(WORK ORDER)
Reproduce word for word every line from the one containing "Where should I" to the final line of the data below; omit the pictures.

(ENTRIES SUPPLIED)
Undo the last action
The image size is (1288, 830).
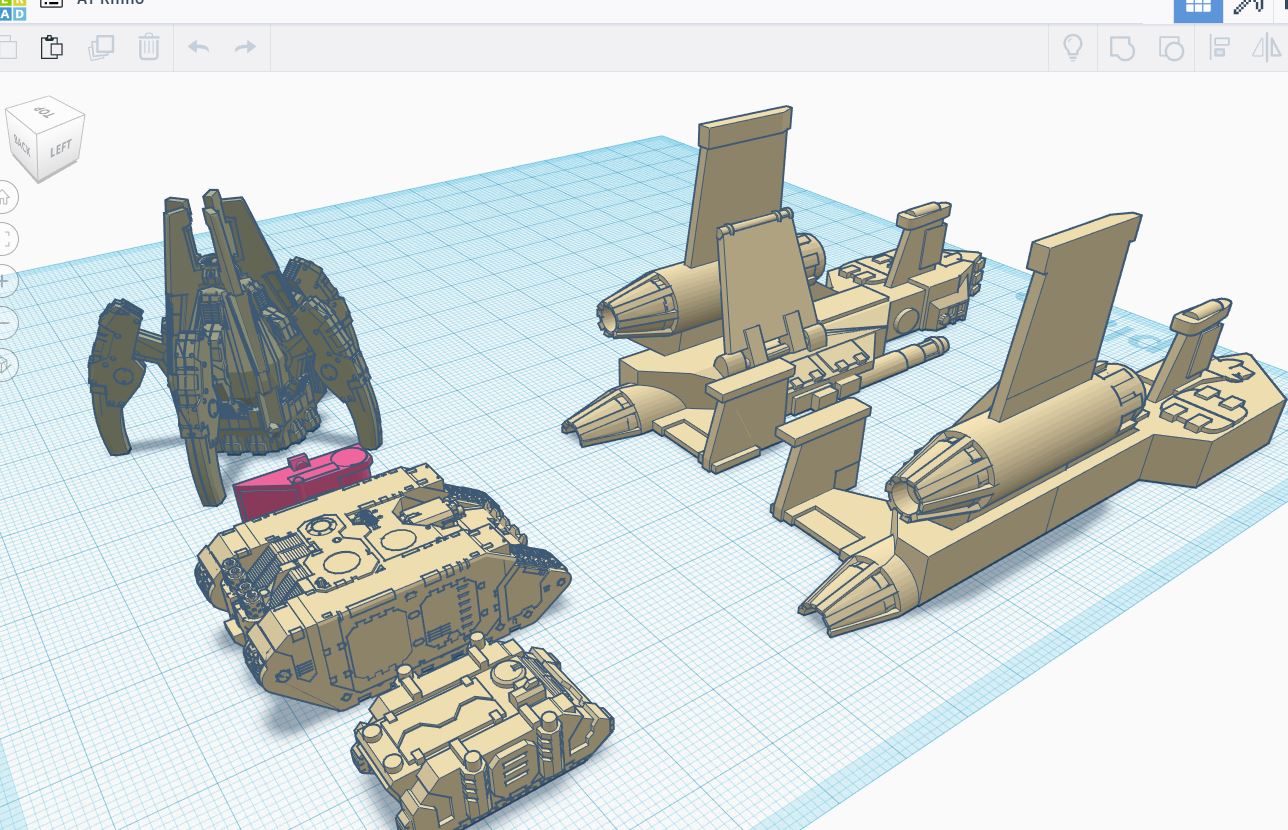tap(198, 47)
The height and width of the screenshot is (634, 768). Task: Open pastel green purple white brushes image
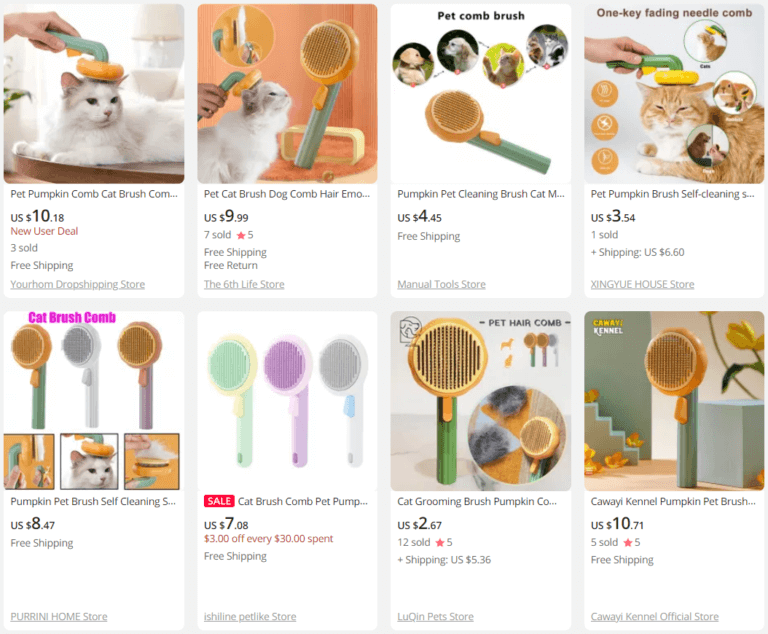click(x=287, y=401)
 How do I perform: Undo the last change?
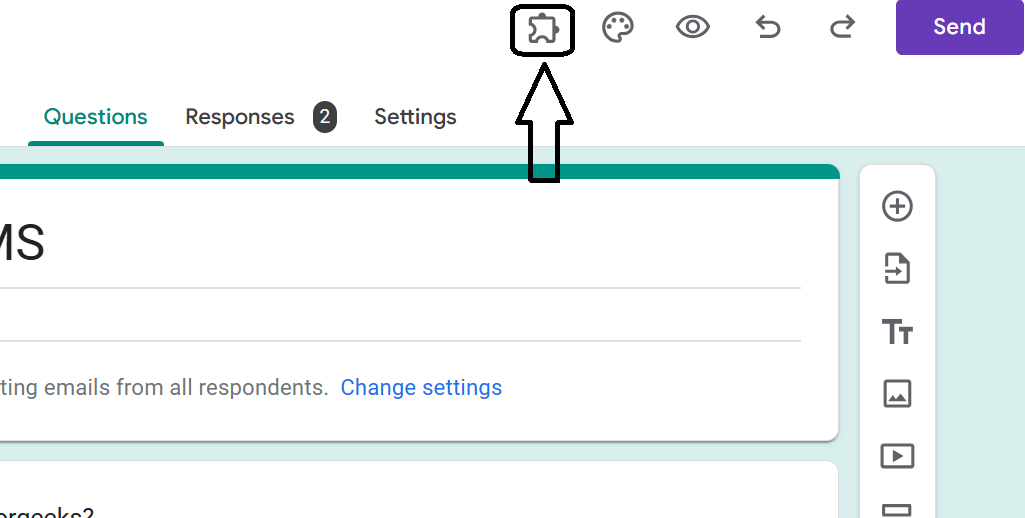pos(767,27)
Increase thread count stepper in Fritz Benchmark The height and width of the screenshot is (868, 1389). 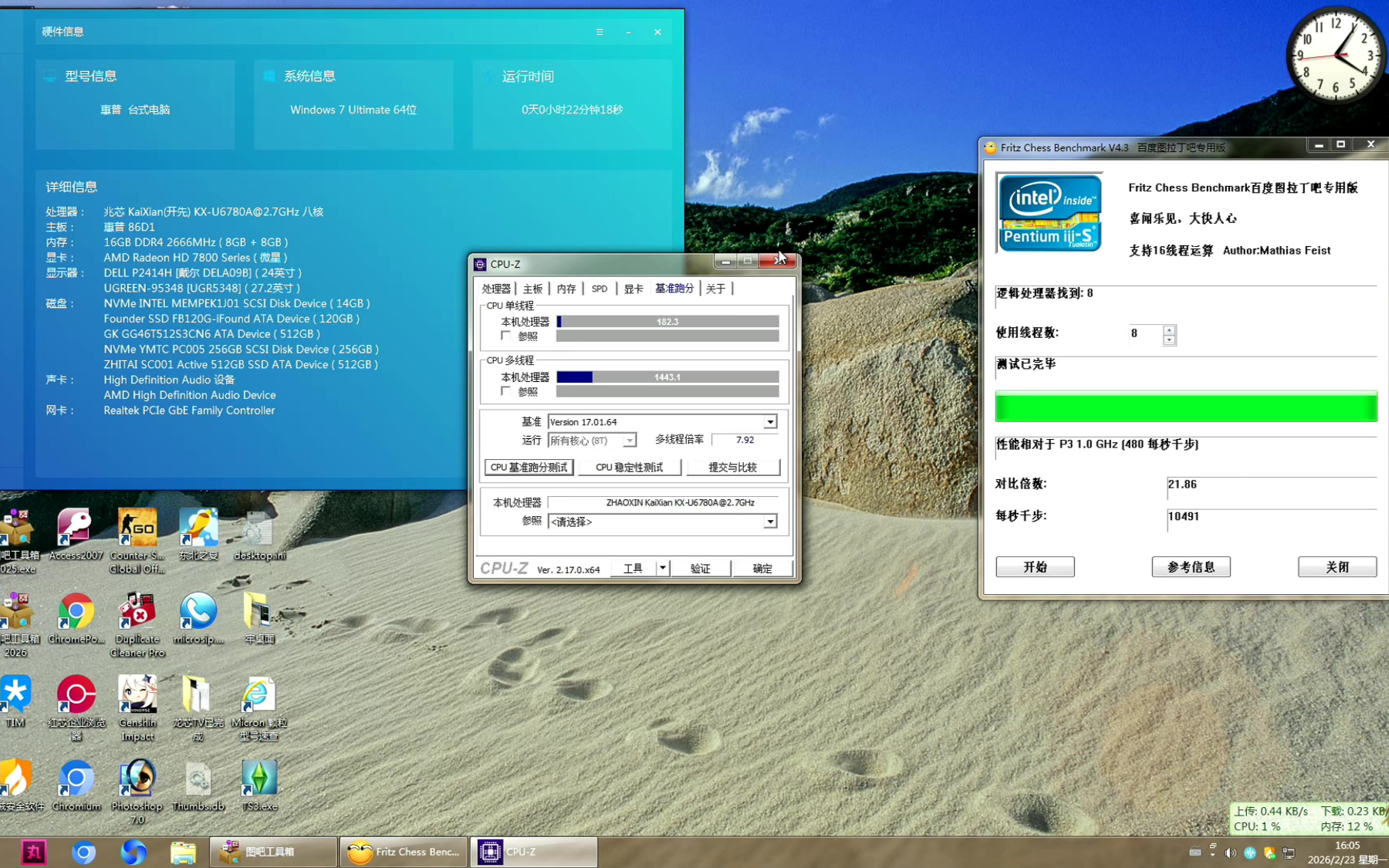1169,329
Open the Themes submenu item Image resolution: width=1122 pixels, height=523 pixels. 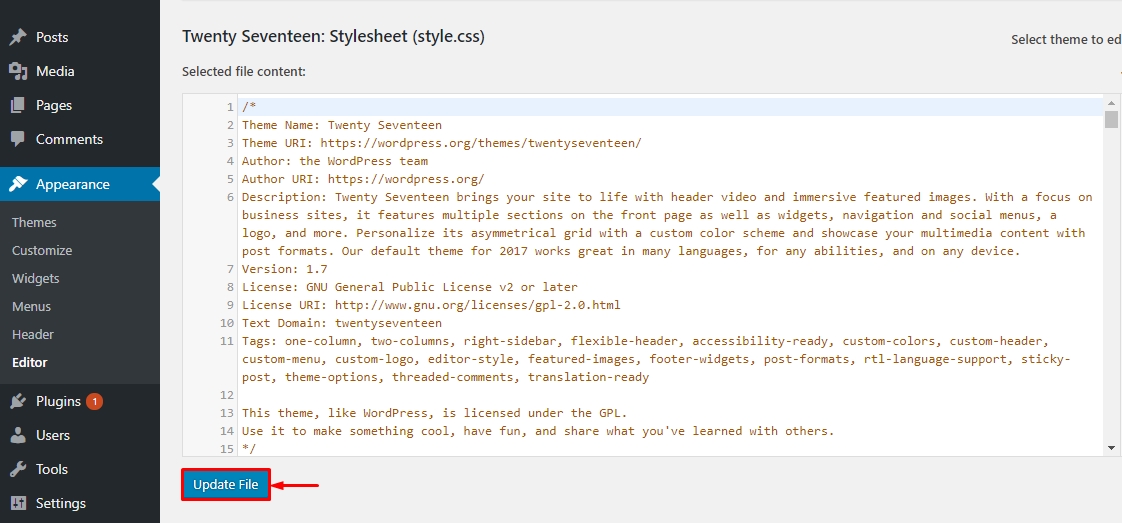[x=34, y=222]
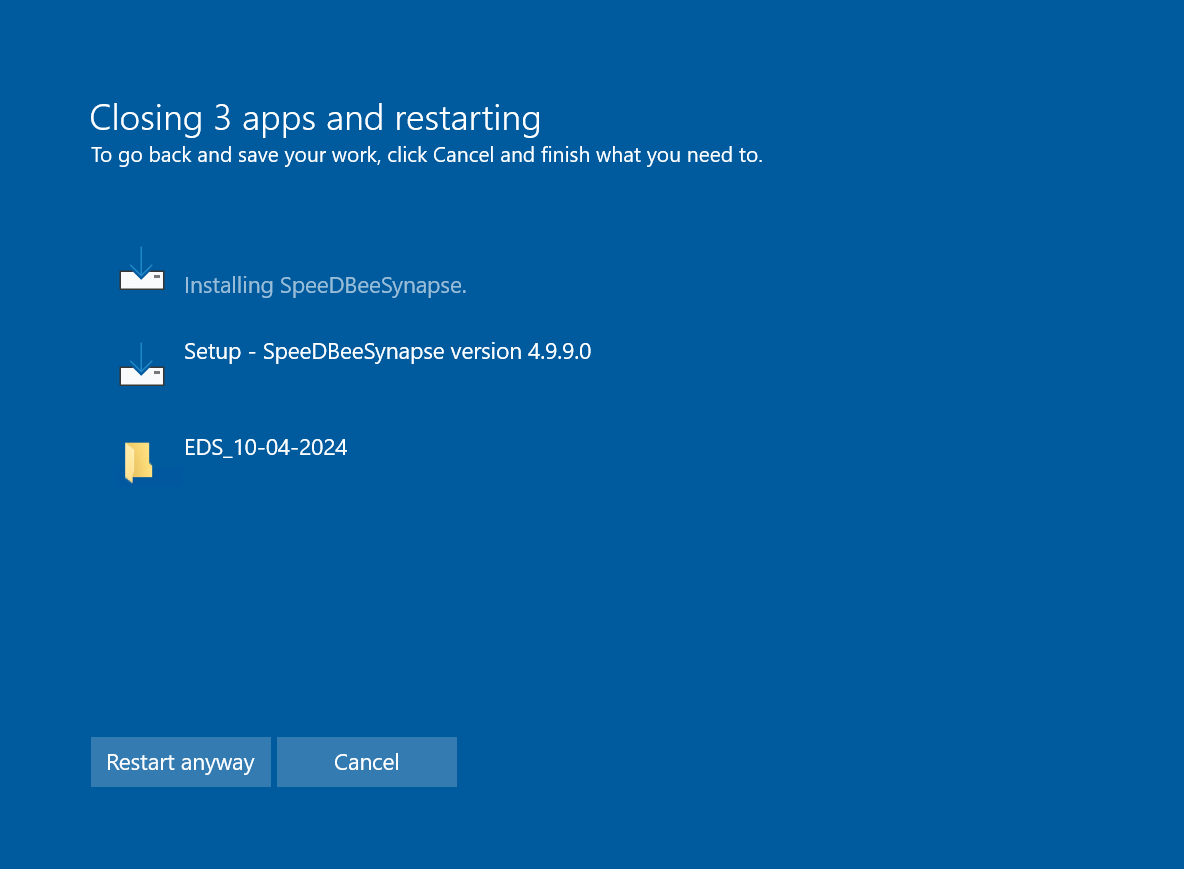The image size is (1184, 869).
Task: Click the instruction text under the heading
Action: (427, 156)
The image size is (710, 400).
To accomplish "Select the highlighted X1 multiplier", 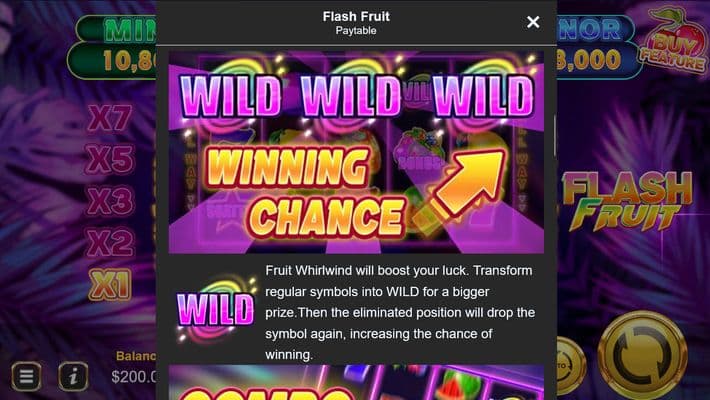I will pos(110,284).
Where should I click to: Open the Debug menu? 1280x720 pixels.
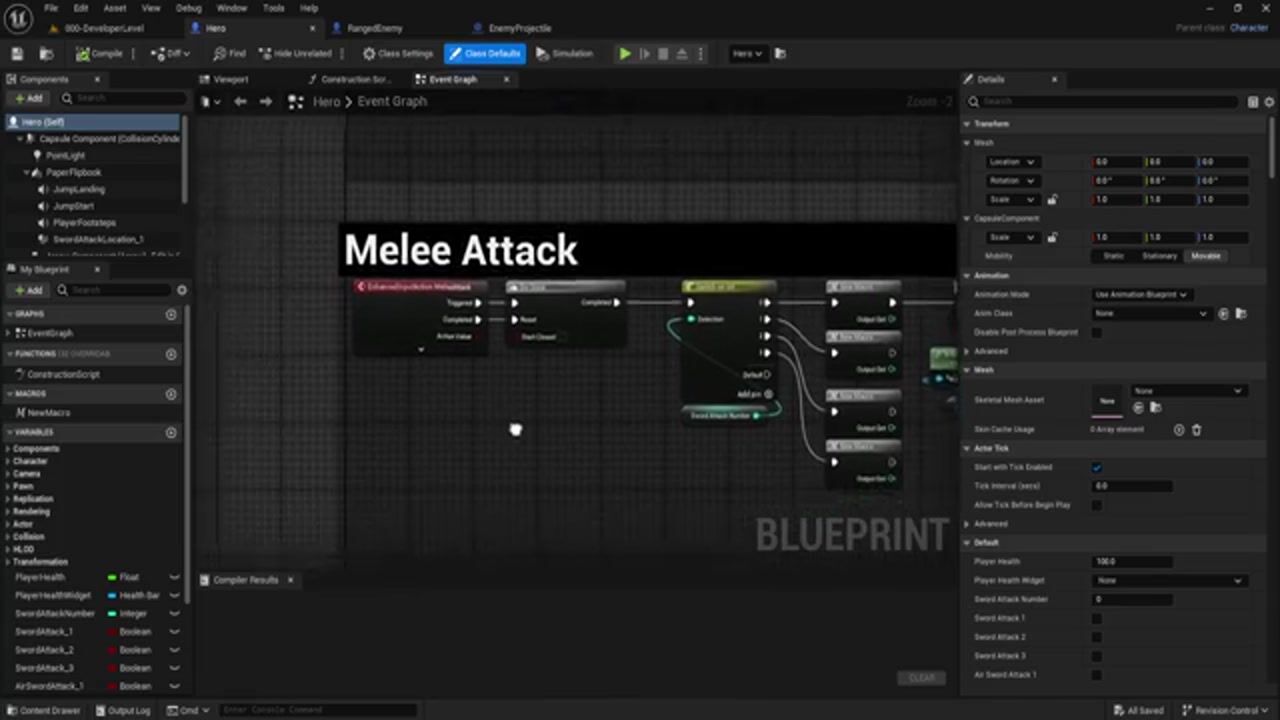tap(188, 8)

(RESULT OF THE TASK)
Where should I click to: Open the Debug menu? 1280x720 pixels.
tap(188, 8)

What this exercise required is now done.